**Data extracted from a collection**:
★ ★ ★ ★ ★

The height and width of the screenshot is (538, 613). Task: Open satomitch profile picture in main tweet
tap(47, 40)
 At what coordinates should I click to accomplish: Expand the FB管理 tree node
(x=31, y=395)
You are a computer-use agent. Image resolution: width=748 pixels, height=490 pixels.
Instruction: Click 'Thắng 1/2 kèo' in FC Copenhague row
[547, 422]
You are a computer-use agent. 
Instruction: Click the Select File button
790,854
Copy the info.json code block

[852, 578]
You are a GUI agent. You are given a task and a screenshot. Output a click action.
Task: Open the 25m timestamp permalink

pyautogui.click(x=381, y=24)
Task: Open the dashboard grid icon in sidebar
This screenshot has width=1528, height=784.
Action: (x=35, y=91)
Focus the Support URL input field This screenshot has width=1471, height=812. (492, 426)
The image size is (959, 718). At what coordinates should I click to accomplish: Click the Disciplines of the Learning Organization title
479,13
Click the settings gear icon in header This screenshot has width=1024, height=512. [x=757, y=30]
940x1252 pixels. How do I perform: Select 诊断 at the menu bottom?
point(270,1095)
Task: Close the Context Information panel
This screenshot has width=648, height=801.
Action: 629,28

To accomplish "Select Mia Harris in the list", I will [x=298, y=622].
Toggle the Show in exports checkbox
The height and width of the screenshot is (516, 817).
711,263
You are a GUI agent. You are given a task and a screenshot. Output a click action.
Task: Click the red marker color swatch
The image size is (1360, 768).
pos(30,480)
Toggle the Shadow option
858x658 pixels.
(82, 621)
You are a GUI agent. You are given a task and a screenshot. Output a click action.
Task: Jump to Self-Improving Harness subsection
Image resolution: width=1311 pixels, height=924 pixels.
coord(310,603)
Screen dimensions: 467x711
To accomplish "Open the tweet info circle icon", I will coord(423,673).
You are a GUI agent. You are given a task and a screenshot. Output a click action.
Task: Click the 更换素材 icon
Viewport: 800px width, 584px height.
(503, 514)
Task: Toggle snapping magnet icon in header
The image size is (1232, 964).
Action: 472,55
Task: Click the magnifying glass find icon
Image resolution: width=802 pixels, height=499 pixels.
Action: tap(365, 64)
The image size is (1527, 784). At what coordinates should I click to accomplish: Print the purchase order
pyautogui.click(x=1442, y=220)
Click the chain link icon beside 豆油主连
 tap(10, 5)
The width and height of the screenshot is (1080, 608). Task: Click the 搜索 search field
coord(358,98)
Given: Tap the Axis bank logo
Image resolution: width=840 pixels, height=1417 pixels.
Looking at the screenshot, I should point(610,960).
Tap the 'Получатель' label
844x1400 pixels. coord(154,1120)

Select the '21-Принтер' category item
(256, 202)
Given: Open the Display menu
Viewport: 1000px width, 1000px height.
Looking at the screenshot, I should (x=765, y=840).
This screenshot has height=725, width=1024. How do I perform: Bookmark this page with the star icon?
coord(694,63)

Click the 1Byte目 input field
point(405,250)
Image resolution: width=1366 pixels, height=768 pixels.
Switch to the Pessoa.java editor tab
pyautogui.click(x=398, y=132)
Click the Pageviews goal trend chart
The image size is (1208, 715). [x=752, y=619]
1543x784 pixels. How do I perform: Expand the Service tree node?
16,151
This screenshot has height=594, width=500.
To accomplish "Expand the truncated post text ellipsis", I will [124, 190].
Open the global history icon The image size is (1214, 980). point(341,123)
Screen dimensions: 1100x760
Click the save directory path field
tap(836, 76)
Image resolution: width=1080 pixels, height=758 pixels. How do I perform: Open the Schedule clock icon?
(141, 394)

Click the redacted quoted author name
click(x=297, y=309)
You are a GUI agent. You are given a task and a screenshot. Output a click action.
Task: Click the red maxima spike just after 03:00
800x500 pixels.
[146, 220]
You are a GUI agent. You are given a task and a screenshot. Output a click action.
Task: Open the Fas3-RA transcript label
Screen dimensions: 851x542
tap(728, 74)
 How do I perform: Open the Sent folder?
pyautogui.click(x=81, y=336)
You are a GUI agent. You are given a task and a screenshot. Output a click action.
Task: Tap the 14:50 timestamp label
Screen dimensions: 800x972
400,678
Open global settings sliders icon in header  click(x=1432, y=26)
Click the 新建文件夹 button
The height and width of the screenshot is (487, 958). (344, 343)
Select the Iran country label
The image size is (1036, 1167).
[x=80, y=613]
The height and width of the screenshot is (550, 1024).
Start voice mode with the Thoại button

★ ★ ★ ★ ★

**Problem statement**: Copy the records above exactly, beginning at the line that contains "Task: Click the red maxima" and stopping after the line that contains "Open global settings".

**The answer**:
Task: Click the red maxima spike just after 03:00
800x500 pixels.
[146, 220]
You are a GUI agent. You are given a task and a screenshot. Output a click action.
Task: Open the Fas3-RA transcript label
Screen dimensions: 851x542
tap(728, 74)
 How do I perform: Open the Sent folder?
pyautogui.click(x=81, y=336)
You are a GUI agent. You are given a task and a screenshot. Output a click action.
Task: Tap the 14:50 timestamp label
Screen dimensions: 800x972
400,678
Open global settings sliders icon in header  click(x=1432, y=26)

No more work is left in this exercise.